Do you think you’ve managed to keep it up then? Considering we’ve had that ‘new wave’ of singer-songwriters now, do you think your sound still stands up?

For me, that whole breed of singer-songwriter has been around and it will continue to be around forever, it’s such a simple, primal way of writing music. There’ll always be that community of people writing songs like that and singing them. I started doing this style of music when I was 14-15, and I’m 29 now and still doing it, writing songs exactly the same way and you know I still feel like a beginner, I’m no master at it or anything. It still excites me and makes me think that it’s still a worthwhile way of writing songs. It’s still doing it for me anyway, that’s the main thing.


You mention that the style of singer-songwriter will always be around, and looking to where you’re from, John Martin, Jamie Woon, who grew up in your area, did they have any influence on your sound and were you aware of them?

As successful as those guys are, I don’t think it was something my town was particularly proud about or even knew about. It’s more like a bit of trivia than them influencing me. There should be a statue of them somewhere if you ask me but I wouldn’t say there was anything about New Malden that is breeding singer-songwriter types at all.


Is the town proud of you then?

I’ve got no idea actually! It’s a bit of weird mind maze at the minute when I go back. Fairly recently, I found out that they demolished my childhood home, when I say ‘they’ I don’t mean the people of New Malden though! [laughs] It’s whoever sold it, my family don’t live there anymore. But it’s a bit weird to go back and see your house is gone. I go back every now and then but it doesn’t really have much of a cultural…I’m poo-pooing this place a bit now [laughs] but it’s alright, it’s fairly anonymous.

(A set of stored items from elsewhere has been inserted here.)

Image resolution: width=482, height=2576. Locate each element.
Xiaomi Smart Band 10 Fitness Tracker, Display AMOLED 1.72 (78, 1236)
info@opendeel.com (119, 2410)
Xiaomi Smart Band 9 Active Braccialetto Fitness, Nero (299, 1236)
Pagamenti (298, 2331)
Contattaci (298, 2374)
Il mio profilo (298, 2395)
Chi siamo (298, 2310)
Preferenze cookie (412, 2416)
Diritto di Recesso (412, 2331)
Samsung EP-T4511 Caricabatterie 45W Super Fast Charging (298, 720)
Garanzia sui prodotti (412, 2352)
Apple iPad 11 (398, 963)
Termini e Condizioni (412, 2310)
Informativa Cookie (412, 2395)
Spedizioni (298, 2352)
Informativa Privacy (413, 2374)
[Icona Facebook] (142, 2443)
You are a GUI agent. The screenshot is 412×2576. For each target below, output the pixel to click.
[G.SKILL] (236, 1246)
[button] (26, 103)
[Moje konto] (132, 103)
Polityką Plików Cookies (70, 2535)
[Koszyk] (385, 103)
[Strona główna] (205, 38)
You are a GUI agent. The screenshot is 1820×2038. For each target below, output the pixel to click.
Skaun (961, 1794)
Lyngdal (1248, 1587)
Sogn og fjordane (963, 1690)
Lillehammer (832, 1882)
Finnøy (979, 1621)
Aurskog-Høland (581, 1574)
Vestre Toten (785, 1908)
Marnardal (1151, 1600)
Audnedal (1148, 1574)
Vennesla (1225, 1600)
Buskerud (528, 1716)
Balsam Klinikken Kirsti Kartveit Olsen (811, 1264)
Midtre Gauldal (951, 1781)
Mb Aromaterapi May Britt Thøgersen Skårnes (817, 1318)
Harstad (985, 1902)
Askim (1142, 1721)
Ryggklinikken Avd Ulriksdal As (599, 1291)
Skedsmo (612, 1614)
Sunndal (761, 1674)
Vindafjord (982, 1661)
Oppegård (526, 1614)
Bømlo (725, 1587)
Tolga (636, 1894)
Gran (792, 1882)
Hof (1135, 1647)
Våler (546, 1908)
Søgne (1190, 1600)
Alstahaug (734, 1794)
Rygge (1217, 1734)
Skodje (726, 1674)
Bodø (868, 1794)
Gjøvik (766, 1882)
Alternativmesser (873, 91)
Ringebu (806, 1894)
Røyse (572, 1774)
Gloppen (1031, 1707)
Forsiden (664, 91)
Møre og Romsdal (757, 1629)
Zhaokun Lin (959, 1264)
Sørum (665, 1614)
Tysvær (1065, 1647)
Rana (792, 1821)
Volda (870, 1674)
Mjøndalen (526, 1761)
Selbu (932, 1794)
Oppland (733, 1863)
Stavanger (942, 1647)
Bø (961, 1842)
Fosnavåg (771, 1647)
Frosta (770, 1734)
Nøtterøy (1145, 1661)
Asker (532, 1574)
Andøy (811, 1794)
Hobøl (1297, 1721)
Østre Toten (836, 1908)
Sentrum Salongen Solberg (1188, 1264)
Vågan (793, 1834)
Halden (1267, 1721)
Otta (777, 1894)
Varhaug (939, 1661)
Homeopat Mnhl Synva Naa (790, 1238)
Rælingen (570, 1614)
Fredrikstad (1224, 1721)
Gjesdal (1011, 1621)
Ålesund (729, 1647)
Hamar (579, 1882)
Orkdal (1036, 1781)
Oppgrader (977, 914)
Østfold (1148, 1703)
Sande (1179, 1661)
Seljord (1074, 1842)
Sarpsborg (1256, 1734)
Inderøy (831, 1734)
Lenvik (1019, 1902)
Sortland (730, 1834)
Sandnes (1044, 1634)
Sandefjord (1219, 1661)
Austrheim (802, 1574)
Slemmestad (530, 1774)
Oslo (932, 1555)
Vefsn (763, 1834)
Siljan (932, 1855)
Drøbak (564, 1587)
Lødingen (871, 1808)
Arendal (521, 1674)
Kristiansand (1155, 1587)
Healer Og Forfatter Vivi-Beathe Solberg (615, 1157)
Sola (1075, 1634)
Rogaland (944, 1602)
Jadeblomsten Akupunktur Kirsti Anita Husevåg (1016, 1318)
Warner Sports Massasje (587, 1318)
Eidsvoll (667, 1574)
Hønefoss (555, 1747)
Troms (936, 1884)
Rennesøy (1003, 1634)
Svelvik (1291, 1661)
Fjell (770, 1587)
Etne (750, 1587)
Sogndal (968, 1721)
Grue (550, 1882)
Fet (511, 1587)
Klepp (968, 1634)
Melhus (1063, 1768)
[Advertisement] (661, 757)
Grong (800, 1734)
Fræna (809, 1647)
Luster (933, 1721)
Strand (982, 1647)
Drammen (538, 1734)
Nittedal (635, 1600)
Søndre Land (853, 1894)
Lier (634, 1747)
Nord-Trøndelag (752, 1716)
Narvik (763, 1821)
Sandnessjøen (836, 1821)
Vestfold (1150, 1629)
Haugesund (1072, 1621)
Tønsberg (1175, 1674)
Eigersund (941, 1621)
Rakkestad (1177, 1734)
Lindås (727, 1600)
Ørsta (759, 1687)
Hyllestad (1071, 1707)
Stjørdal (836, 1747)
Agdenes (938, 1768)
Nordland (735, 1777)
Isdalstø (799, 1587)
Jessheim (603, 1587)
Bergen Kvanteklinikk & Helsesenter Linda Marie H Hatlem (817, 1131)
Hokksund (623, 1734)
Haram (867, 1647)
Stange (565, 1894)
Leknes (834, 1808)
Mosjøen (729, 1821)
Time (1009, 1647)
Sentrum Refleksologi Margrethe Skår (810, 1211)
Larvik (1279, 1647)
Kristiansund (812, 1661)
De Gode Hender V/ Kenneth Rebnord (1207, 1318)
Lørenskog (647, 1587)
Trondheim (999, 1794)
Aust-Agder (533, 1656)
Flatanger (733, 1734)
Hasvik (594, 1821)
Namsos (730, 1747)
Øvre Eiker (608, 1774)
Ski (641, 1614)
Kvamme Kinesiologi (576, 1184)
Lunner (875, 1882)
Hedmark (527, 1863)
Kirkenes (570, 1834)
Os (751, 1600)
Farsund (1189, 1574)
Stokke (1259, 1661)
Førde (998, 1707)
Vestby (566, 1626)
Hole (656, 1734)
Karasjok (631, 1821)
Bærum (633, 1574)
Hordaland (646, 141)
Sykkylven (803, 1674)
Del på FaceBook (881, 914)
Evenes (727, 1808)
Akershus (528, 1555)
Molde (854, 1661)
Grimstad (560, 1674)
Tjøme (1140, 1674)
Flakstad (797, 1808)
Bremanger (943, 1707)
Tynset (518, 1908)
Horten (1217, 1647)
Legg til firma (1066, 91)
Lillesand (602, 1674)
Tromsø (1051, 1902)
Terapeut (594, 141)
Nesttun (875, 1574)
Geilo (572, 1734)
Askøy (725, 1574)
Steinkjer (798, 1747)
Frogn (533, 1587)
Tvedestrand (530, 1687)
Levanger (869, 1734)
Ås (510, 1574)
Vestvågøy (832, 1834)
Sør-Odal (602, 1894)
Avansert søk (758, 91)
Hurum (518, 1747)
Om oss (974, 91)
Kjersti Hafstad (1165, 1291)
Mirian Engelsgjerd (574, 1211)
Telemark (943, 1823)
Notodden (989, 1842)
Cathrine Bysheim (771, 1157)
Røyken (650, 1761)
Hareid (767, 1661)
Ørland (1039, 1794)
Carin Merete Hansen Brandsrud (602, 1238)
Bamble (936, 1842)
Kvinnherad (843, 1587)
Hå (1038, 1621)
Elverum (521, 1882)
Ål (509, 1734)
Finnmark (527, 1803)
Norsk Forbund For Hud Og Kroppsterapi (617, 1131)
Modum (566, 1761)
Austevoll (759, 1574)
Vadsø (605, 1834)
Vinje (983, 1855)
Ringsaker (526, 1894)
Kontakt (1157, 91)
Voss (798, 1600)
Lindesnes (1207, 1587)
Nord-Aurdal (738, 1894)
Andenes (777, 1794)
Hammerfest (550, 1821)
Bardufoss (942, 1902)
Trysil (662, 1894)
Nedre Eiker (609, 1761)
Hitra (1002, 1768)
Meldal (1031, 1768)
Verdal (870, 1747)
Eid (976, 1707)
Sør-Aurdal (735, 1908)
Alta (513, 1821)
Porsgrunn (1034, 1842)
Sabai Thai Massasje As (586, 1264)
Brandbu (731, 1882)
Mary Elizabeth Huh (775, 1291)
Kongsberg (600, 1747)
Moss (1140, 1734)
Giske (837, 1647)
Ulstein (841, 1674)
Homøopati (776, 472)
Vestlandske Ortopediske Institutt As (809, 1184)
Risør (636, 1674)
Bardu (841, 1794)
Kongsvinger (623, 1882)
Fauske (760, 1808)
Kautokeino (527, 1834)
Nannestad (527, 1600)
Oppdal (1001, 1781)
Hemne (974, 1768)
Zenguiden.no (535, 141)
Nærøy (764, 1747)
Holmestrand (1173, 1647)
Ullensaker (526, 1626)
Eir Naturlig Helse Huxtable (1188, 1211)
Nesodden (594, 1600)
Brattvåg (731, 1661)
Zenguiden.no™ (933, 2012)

Mentioning the environment, you recorded your new album in Donegal in Ireland, what prompted that decision?

When we were coming to making this new album, one of the things that I wanted to do with the process was that I wanted to disappear somewhere. One of the frustrating things about the first album was that it was made with lots of scheduling problems because of the world that it was made in. There was just tiny little sessions here and there, one song every two weeks, it was all cut up. There was no cohesion and it wasn’t particularly satisfying creatively. So I wanted to do the opposite of that this time and just go somewhere for a couple of weeks, play with the same musicians and just get it all done. The studio there had these wall to ceiling windows as well, so when we were recording you could just look over the Donegal hills, which were all wet and windy which was speaking to the songs. You can hear the rain on the roof on some of the tracks. It was a really beautiful place to spend some time. We recorded it all in the live room as well with the band, so you get that bleed between the instruments and the microphones, so there’s a lot more of a raw ‘as it happened’ thing on this album which I’m really chuffed with.


Is it fair to say you’re happier now after the split with (previous record label) Parlophone?

Yes I am, but it’s tricky, I’m not gonna poo-poo everything that’s happened in the past but you learn loads. If it wasn’t for my time with them I wouldn’t have the profile and stuff, there’s loads of things you get from them. But I have enjoyed the process of making this album more than the first one. I’ve taken complete control, even the none-musical things, artwork design and just the way we do things. I’ve carved things out with my manager and we put it out through his label, which has contacts with bigger distributers. So it’s the best of both worlds at the minute, it’s going really well and I’m loving it.


And finally, if you could describe your music as a cocktail, what would it be?

A negroni, the reason being that it’s pretty strong and it packs an emotional punch.